[Records provided — start]

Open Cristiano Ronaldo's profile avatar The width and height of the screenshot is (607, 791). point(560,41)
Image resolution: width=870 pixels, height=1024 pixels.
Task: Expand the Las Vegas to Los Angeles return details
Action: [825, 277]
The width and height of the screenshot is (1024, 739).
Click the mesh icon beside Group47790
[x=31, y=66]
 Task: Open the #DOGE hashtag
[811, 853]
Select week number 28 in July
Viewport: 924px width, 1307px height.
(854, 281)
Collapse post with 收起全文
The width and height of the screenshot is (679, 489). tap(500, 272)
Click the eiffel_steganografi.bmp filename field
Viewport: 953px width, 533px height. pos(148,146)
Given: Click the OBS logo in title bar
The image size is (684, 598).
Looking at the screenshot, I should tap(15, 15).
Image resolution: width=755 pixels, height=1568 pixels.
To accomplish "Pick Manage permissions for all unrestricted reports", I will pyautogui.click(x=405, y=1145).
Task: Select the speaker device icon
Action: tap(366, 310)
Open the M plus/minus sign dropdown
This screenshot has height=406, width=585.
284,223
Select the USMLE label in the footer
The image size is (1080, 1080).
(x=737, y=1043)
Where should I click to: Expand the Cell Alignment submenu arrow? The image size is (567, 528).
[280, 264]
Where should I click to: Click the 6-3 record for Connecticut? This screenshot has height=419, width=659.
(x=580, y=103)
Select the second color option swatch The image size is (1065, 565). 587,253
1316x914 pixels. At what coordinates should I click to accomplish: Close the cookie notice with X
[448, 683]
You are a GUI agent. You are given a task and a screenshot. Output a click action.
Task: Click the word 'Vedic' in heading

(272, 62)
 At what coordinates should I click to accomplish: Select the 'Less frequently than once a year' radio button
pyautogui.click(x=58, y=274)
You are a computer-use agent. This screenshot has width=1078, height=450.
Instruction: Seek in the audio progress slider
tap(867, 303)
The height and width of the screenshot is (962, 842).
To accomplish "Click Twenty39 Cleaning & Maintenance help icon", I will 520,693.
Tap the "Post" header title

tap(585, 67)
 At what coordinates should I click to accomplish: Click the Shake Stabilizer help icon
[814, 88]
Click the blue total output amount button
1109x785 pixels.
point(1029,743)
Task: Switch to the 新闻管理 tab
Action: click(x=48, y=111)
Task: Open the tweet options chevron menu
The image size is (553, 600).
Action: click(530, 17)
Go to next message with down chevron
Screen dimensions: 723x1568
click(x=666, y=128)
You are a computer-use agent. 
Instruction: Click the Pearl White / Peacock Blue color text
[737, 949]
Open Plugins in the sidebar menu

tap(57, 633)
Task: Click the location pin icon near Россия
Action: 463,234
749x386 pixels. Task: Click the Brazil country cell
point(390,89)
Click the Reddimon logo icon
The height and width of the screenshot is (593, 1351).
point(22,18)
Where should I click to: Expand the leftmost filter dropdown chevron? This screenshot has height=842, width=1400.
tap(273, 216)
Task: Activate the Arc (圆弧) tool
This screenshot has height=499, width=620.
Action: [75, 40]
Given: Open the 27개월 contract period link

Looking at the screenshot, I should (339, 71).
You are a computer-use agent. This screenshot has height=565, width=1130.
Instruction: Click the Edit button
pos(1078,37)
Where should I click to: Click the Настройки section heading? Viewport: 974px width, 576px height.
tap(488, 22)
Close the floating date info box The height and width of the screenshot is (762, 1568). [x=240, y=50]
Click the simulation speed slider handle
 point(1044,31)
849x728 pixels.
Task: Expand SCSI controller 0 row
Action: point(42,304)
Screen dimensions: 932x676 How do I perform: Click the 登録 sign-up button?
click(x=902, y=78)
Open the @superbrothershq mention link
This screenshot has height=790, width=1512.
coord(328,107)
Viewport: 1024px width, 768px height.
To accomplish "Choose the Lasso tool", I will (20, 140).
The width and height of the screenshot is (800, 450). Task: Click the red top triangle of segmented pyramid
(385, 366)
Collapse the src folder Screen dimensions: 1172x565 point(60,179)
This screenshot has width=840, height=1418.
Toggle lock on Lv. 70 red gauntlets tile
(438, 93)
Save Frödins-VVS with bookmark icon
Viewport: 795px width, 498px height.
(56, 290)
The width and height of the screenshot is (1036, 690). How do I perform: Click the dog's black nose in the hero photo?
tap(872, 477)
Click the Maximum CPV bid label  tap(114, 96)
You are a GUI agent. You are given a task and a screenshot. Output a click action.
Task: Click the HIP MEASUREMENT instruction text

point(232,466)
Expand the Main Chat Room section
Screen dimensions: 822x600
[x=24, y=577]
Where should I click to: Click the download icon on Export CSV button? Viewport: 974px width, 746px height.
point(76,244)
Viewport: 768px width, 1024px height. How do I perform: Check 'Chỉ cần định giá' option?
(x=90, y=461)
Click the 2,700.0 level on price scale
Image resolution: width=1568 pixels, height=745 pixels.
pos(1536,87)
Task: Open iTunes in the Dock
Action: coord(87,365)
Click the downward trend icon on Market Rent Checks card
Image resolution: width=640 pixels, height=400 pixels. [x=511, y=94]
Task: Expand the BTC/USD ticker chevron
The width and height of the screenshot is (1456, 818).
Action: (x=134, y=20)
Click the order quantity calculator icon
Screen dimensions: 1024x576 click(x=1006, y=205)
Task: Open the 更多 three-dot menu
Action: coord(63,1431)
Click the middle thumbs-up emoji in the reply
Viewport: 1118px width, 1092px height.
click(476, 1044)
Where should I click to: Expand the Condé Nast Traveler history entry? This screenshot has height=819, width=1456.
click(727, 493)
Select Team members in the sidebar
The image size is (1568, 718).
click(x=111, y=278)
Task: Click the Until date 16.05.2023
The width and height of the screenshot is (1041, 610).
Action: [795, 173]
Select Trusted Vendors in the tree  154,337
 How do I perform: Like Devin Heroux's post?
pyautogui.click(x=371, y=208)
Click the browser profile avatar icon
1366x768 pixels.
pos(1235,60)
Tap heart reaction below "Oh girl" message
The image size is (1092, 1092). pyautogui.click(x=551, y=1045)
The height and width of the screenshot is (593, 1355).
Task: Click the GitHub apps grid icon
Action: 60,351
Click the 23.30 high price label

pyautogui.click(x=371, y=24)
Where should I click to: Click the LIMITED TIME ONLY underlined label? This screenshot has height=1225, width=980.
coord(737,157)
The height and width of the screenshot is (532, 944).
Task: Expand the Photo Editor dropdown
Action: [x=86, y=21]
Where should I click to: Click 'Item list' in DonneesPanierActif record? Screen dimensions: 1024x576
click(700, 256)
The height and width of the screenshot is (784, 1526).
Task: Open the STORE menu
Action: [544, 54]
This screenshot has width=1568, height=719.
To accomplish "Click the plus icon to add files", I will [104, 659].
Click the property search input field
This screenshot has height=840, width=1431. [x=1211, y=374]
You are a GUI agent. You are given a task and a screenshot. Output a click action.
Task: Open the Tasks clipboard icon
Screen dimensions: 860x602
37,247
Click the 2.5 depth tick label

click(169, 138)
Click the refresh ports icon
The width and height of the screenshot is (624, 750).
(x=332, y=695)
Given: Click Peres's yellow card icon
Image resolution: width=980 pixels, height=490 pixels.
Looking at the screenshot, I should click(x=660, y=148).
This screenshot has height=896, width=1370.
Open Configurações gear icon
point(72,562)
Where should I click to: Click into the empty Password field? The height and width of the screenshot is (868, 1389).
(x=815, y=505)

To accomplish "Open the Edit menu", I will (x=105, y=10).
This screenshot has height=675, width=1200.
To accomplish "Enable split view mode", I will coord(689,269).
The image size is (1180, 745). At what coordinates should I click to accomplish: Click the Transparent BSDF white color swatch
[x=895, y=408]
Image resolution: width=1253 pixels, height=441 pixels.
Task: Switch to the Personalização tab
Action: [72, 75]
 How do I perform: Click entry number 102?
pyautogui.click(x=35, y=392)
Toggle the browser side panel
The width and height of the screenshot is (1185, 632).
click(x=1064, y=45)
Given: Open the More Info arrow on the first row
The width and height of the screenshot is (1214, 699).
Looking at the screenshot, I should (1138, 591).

[Records provided — finish]

== Required action ==
Could you restate, word for word, the lines above from the one with "How do I perform: Click entry number 102?" to the one with "Given: Open the More", both included?

== Task response ==
 How do I perform: Click entry number 102?
pyautogui.click(x=35, y=392)
Toggle the browser side panel
The width and height of the screenshot is (1185, 632).
click(x=1064, y=45)
Given: Open the More Info arrow on the first row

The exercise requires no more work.